#### Data to process:
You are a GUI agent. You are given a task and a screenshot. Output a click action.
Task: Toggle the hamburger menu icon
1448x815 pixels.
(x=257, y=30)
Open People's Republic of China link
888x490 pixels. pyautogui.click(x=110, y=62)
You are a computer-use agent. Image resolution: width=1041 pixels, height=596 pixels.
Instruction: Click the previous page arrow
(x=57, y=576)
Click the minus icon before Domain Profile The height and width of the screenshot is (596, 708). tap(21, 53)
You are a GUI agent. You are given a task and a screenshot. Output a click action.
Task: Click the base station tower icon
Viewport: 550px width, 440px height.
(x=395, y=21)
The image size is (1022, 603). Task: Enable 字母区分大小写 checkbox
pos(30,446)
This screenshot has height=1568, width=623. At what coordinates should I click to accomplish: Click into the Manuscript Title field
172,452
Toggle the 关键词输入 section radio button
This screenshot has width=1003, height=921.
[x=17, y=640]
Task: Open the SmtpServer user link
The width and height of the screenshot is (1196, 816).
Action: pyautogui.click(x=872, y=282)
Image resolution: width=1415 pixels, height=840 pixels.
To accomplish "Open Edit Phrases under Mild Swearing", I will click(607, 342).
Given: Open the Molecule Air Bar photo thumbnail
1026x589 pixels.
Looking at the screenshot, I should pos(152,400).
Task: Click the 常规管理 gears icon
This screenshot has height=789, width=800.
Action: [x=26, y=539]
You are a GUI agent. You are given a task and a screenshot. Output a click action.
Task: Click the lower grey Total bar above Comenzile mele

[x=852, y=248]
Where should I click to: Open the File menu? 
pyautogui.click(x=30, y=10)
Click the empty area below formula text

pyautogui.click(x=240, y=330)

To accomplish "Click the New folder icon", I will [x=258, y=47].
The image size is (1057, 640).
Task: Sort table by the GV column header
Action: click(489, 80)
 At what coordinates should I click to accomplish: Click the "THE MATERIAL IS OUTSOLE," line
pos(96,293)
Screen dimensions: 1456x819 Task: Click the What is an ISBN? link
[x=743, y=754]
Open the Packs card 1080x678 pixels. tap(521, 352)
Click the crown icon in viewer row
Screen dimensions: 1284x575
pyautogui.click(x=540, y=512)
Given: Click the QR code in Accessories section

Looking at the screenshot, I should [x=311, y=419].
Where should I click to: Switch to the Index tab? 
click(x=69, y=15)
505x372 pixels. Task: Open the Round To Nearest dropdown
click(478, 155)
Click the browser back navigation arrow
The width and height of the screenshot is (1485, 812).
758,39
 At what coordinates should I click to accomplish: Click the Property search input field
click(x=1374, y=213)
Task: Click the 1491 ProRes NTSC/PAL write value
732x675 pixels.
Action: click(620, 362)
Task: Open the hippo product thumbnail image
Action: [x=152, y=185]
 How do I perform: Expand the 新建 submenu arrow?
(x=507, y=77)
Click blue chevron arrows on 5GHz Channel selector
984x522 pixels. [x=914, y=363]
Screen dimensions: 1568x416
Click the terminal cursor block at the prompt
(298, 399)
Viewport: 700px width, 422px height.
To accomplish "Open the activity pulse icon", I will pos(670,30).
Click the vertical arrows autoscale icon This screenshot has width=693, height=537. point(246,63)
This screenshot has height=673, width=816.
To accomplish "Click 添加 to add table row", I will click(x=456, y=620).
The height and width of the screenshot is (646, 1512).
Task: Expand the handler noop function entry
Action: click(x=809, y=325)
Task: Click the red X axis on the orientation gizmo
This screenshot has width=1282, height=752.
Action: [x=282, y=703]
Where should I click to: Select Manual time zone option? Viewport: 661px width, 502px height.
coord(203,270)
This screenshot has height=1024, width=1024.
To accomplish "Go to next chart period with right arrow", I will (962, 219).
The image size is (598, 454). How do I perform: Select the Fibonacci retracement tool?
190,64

#### Required action:
All lines of the data above must be returned exactly.

#### Answer space:
You are a GUI agent. You are given a task and a screenshot. Output a click action.
Task: Toggle the hamburger menu icon
1448x815 pixels.
(x=257, y=30)
Open People's Republic of China link
888x490 pixels. pyautogui.click(x=110, y=62)
You are a computer-use agent. Image resolution: width=1041 pixels, height=596 pixels.
Instruction: Click the previous page arrow
(x=57, y=576)
Click the minus icon before Domain Profile The height and width of the screenshot is (596, 708). tap(21, 53)
You are a GUI agent. You are given a task and a screenshot. Output a click action.
Task: Click the base station tower icon
Viewport: 550px width, 440px height.
(x=395, y=21)
The image size is (1022, 603). Task: Enable 字母区分大小写 checkbox
pos(30,446)
This screenshot has height=1568, width=623. At what coordinates should I click to accomplish: Click into the Manuscript Title field
172,452
Toggle the 关键词输入 section radio button
This screenshot has width=1003, height=921.
[x=17, y=640]
Task: Open the SmtpServer user link
The width and height of the screenshot is (1196, 816).
Action: pyautogui.click(x=872, y=282)
Image resolution: width=1415 pixels, height=840 pixels.
To accomplish "Open Edit Phrases under Mild Swearing", I will click(607, 342).
Given: Open the Molecule Air Bar photo thumbnail
1026x589 pixels.
Looking at the screenshot, I should pos(152,400).
Task: Click the 常规管理 gears icon
This screenshot has height=789, width=800.
Action: [x=26, y=539]
You are a GUI agent. You are given a task and a screenshot. Output a click action.
Task: Click the lower grey Total bar above Comenzile mele

[x=852, y=248]
Where should I click to: Open the File menu? 
pyautogui.click(x=30, y=10)
Click the empty area below formula text

pyautogui.click(x=240, y=330)

To accomplish "Click the New folder icon", I will [x=258, y=47].
The image size is (1057, 640).
Task: Sort table by the GV column header
Action: click(489, 80)
 At what coordinates should I click to accomplish: Click the "THE MATERIAL IS OUTSOLE," line
pos(96,293)
Screen dimensions: 1456x819 Task: Click the What is an ISBN? link
[x=743, y=754]
Open the Packs card 1080x678 pixels. tap(521, 352)
Click the crown icon in viewer row
Screen dimensions: 1284x575
pyautogui.click(x=540, y=512)
Given: Click the QR code in Accessories section

Looking at the screenshot, I should [x=311, y=419].
Where should I click to: Switch to the Index tab? 
click(x=69, y=15)
505x372 pixels. Task: Open the Round To Nearest dropdown
click(478, 155)
Click the browser back navigation arrow
The width and height of the screenshot is (1485, 812).
758,39
 At what coordinates should I click to accomplish: Click the Property search input field
click(x=1374, y=213)
Task: Click the 1491 ProRes NTSC/PAL write value
732x675 pixels.
Action: click(620, 362)
Task: Open the hippo product thumbnail image
Action: [x=152, y=185]
 How do I perform: Expand the 新建 submenu arrow?
(x=507, y=77)
Click blue chevron arrows on 5GHz Channel selector
984x522 pixels. [x=914, y=363]
Screen dimensions: 1568x416
Click the terminal cursor block at the prompt
(298, 399)
Viewport: 700px width, 422px height.
To accomplish "Open the activity pulse icon", I will pos(670,30).
Click the vertical arrows autoscale icon This screenshot has width=693, height=537. point(246,63)
This screenshot has height=673, width=816.
To accomplish "Click 添加 to add table row", I will click(x=456, y=620).
The height and width of the screenshot is (646, 1512).
Task: Expand the handler noop function entry
Action: click(x=809, y=325)
Task: Click the red X axis on the orientation gizmo
This screenshot has width=1282, height=752.
Action: [x=282, y=703]
Where should I click to: Select Manual time zone option? Viewport: 661px width, 502px height.
coord(203,270)
This screenshot has height=1024, width=1024.
To accomplish "Go to next chart period with right arrow", I will (962, 219).
The image size is (598, 454). How do I perform: Select the Fibonacci retracement tool?
190,64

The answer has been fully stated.